#### [Exercise task]
Extract every line of the records below that contains the string "height". Matching is case-sensitive.

#### [Input material]
------------------------------------

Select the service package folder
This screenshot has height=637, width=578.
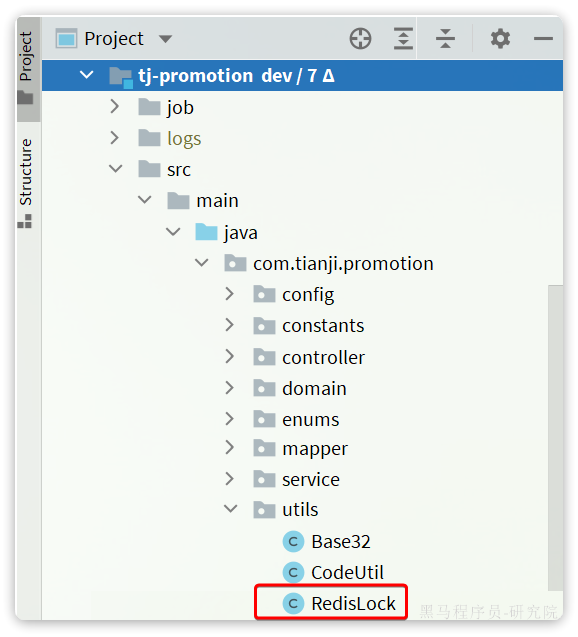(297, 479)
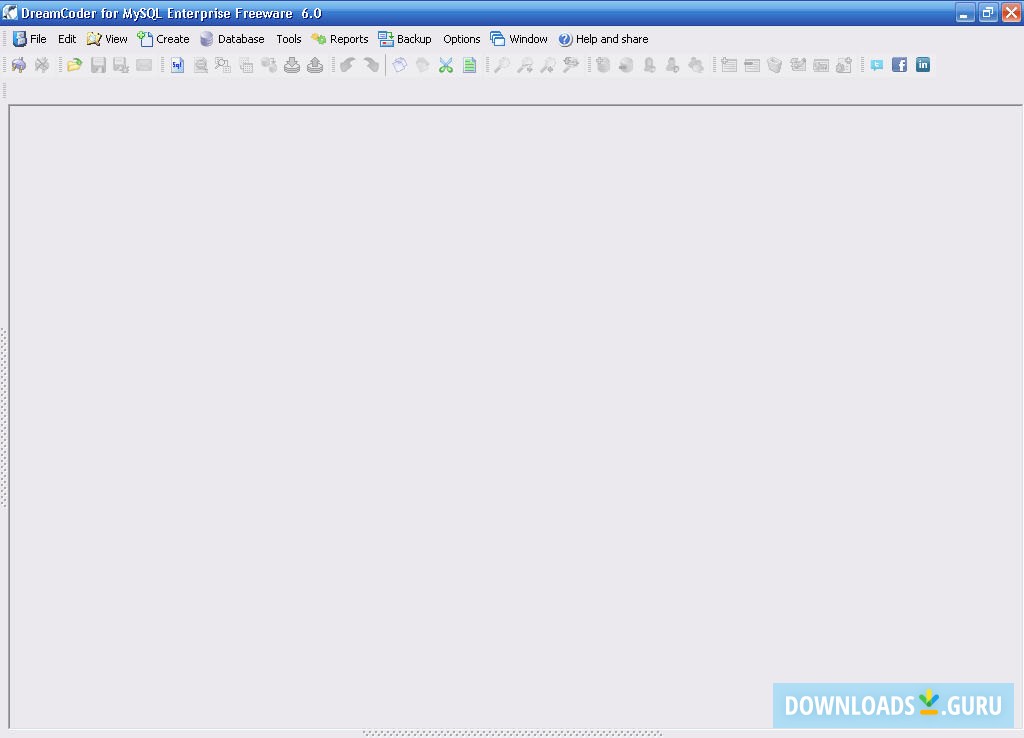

------------------------------------

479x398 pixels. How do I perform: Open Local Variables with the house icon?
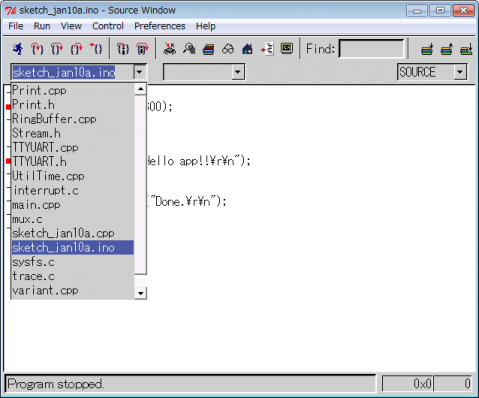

------------------------------------

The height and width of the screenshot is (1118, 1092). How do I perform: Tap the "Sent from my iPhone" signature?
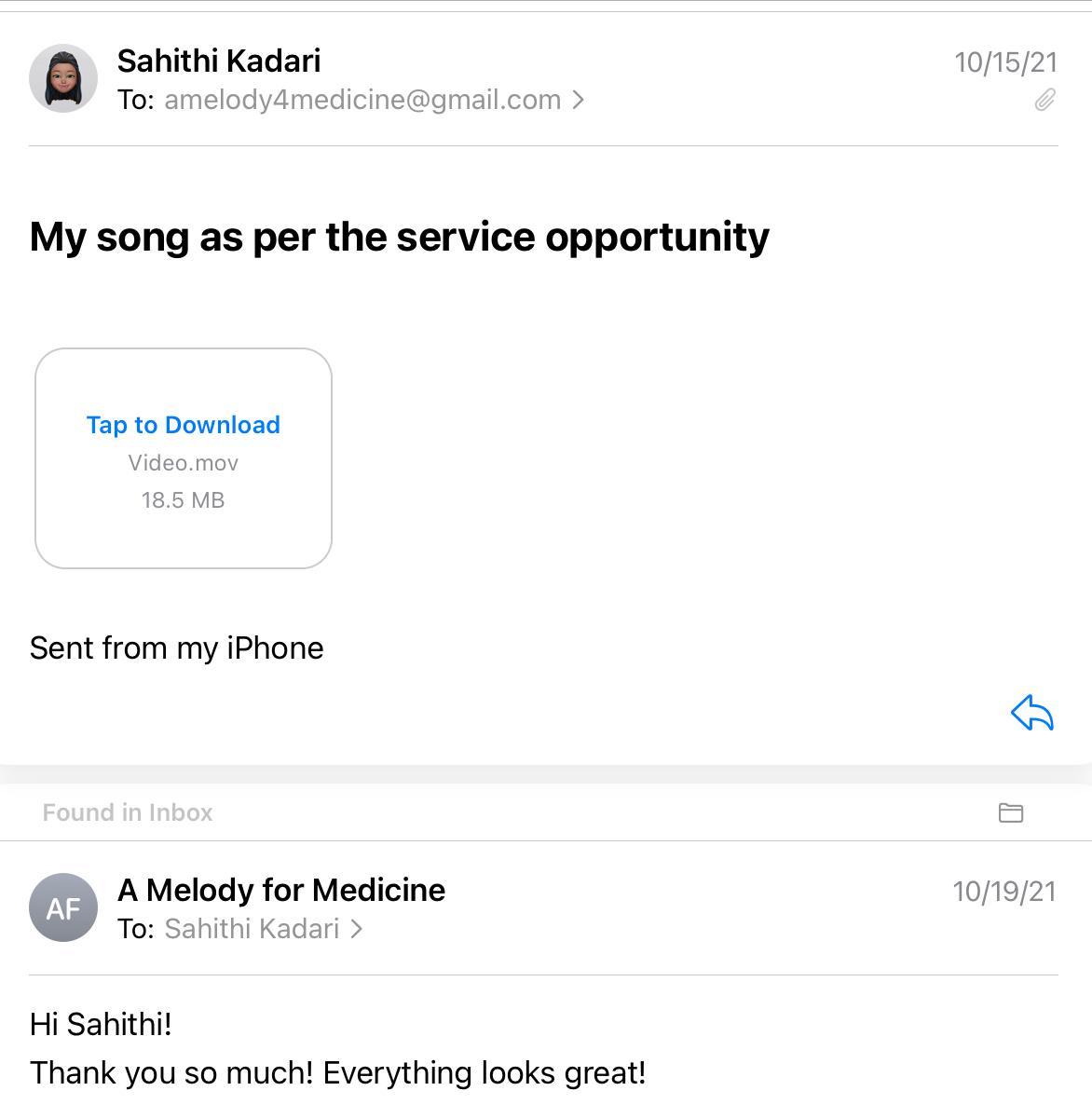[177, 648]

------------------------------------

#### [Problem solution]
This screenshot has height=637, width=578.
The height and width of the screenshot is (1118, 1092). How do I perform: Tap the "Sent from my iPhone" signature?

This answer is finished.